This was also Ken Sansom's last theatrically released film before his death on October 8, 2012.

Once the film was completed, Disney closed the Walt Disney Animation Japan studio in June 2004, eight months before the film's release.

== Release ==
The film premiered and opened in theaters on February 11, 2005.

Pooh's Heffalump Movie was released on DVD and VHS on May 24, 2005, in the United States. In the United Kingdom, the film was released on July 11, 2005, and later in a trilogy DVD on November 7, 2011, along with The Tigger Movie and Winnie the Pooh.

== Music ==

American singer-songwriter Carly Simon wrote five new songs exclusively for the film and performed four of them ("Winnie the Pooh", "Little Mr. Roo", "Shoulder to Shoulder", and "In the Name of the Hundred Acre Wood"), while in "The Horribly Hazardous Heffalumps!" Simon is accompanied by Jim Cummings, Ken Sansom, John Fiedler, and Nikita Hopkins. "The Name Game" features Kyle Stanger and Nikita Hopkins as Lumpy and Roo.

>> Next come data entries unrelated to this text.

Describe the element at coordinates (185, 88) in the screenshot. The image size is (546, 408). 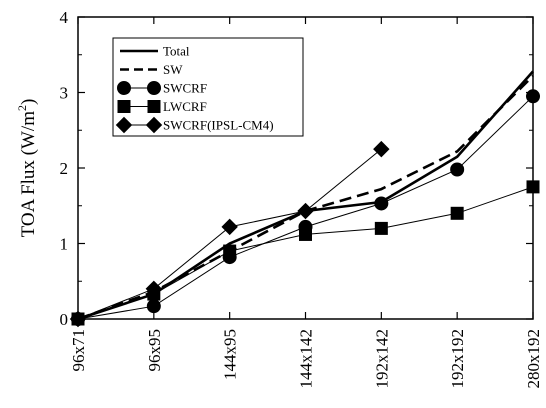
I see `legend-label-swcrf: SWCRF` at that location.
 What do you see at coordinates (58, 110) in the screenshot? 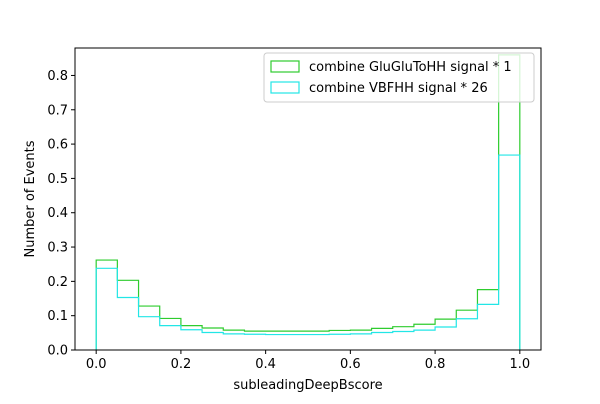
I see `y-tick-label: 0.7` at bounding box center [58, 110].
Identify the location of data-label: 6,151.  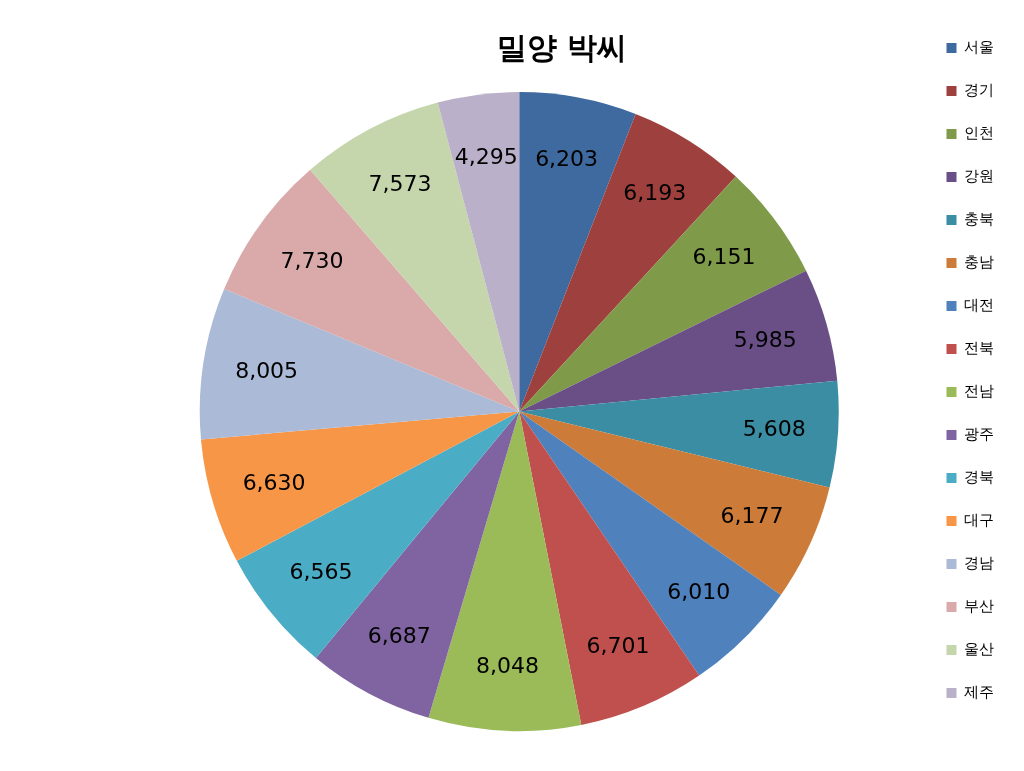
(724, 257).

Two songs from Simon's earlier soundtrack for Piglet's Big Movie are also included on the soundtrack, "Winnie the Pooh (Theme Song)" and "With a Few Good Friends", in which Simon is joined by her children Ben Taylor and Sally Taylor.

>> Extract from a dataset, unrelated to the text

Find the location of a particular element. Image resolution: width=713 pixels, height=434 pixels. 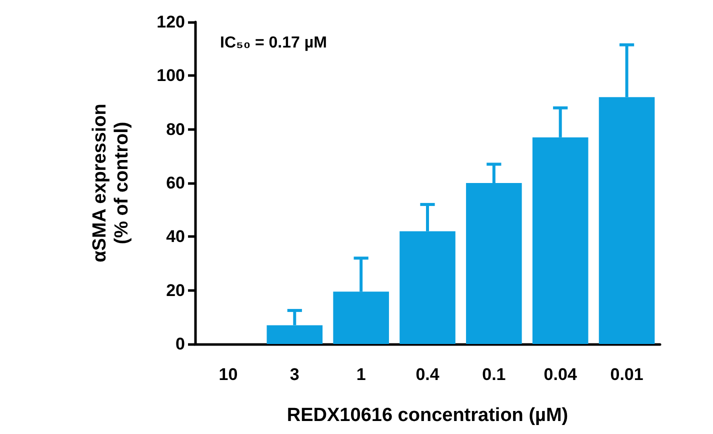

y-tick-label: 100 is located at coordinates (170, 76).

The soundtrack also features one instrumental track entitled "The Promise" by Joel McNeely, as well as seven classic Winnie the Pooh songs written by the Sherman Brothers.

Professional ratings
Review scores
| Source | Rating |
| AllMusic | Star Half star |

=== Songs ===
The original songs performed in the film were:

| No. | Title | Performer(s) | Length |
|---|---|---|---|
| 1. | "Winnie the Pooh" | Carly Simon & Ben Taylor | 2:52 |
| 2. | "The Horribly Hazardous Heffalumps!" | Jim Cummings, Ken Sansom, John Fiedler & Nikita Hopkins | 1:53 |
| 3. | "Little Mr. Roo" | Carly Simon & Kath Soucie | 2:02 |
| 4. | "The Name Game" | Kyle Stanger & Nikita Hopkins | 0:46 |
| 5. | "Shoulder to Shoulder" | Carly Simon & the Heffalump Chorus | 3:22 |
| 6. | "In the Name of the Hundred Acre Wood" | Carly Simon & the Heffalump Chorus | 2:26 |
| 7. | "With a Few Good Friends" | Carly Simon, Ben Taylor & Sally Taylor | 2:38 |

== Reception ==
=== Box office ===
Pooh's Heffalump Movie made $5.8 million in its opening weekend, a per theater average of $2,296 from 2,529 theaters. The film ended up with a final gross of $18.1 million in North America and $34.8 million in other countries, bringing the total worldwide gross to $52.9 million.

=== Critical response ===
 Metacritic, which uses a weighted average, assigned the a score of 64 out of 100, based on 23 critics, indicating "generally favorable" reviews.

== Sequel ==
A sequel, Pooh's Heffalump Halloween Movie, was released direct-to-video on September 13, 2005.